Throughout life individuals are forced to make decisions. These decisions, made on a daily basis not only affect the individuals but others around them. Due to this, society as a whole has created views on what is right and wrong. Sometimes these “right or wrong” decisions or ethical choices differ from group to group. This can clearly be seen in different professions. For example, a doctor has different obligations to treat an injured person than the average citizen. It is for this reason that organizations create ethical codes to guide their members’ decision making process. This is no different in the world of warfare, specifically counterterrorism (CT). So let’s take a look at the ethical codes used by CT professionals and how they differ from the private sector. Before we look at this lets define what a code of ethics is.
Ethical codes are used to help guide decision making. They do this by defining acceptable behaviors, standards of practice, responsibilities, and isolate occupational identity (Life Skills Coaches Association of British Columbia, 2001). The code is usually in a written form. Commonly it will consist of two parts (Chris MacDonald, 2002). First, it has an aspirational section or preamble that outlines what the organization seeks to be. Second, it will lay out the standards or rules that the members will be expected to fallow (Chris MacDonald, 2002). In my experience this can be as long as three pages or as short as three standards to fallow. Now that we understand what a code of ethics is let’s look at what is commonly found in the private world.

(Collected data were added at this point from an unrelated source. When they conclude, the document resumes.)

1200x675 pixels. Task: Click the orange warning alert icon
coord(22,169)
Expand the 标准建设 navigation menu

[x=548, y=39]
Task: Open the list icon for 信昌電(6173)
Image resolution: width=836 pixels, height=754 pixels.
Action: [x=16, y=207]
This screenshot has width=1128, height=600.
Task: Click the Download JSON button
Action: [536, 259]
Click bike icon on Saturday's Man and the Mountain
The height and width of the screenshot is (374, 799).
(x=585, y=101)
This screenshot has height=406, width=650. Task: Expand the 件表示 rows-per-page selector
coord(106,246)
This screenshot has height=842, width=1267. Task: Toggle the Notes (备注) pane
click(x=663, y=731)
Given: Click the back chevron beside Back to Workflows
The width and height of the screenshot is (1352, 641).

In the private world the codes often deal with business practices. Frequently you will find values such as integrity and honesty as staples. These values are not just important in business, but also life. However, many organizations chose to cover how these values are affected by their particular industry; such as a bank laying down mandatory reporting of money laundering or the passing of counterfeit currency. We will also see standards against discrimination and guidelines for community involvement. Even Home Depot has laid out standards for community involvement “It is our mission to be a good corporate citizen and to serve each community in which The Home Depot conducts business. We will obey the laws and respect the customs of each community and will encourage participation and involvement in community affairs. As a Company, we are committed to the environment and pledge to continue to be an industry leader in looking for products and services that are respectful of our world” (Home Depot, 2011) When we look at this standard it not only covers being and active member of the community but a good law abiding citizen. These are important to an organization as it will promote a positive image of their profession. So how does CT differ from the private sector?
A CT code of ethics will be different from the private sector as it is a type of warfare. In...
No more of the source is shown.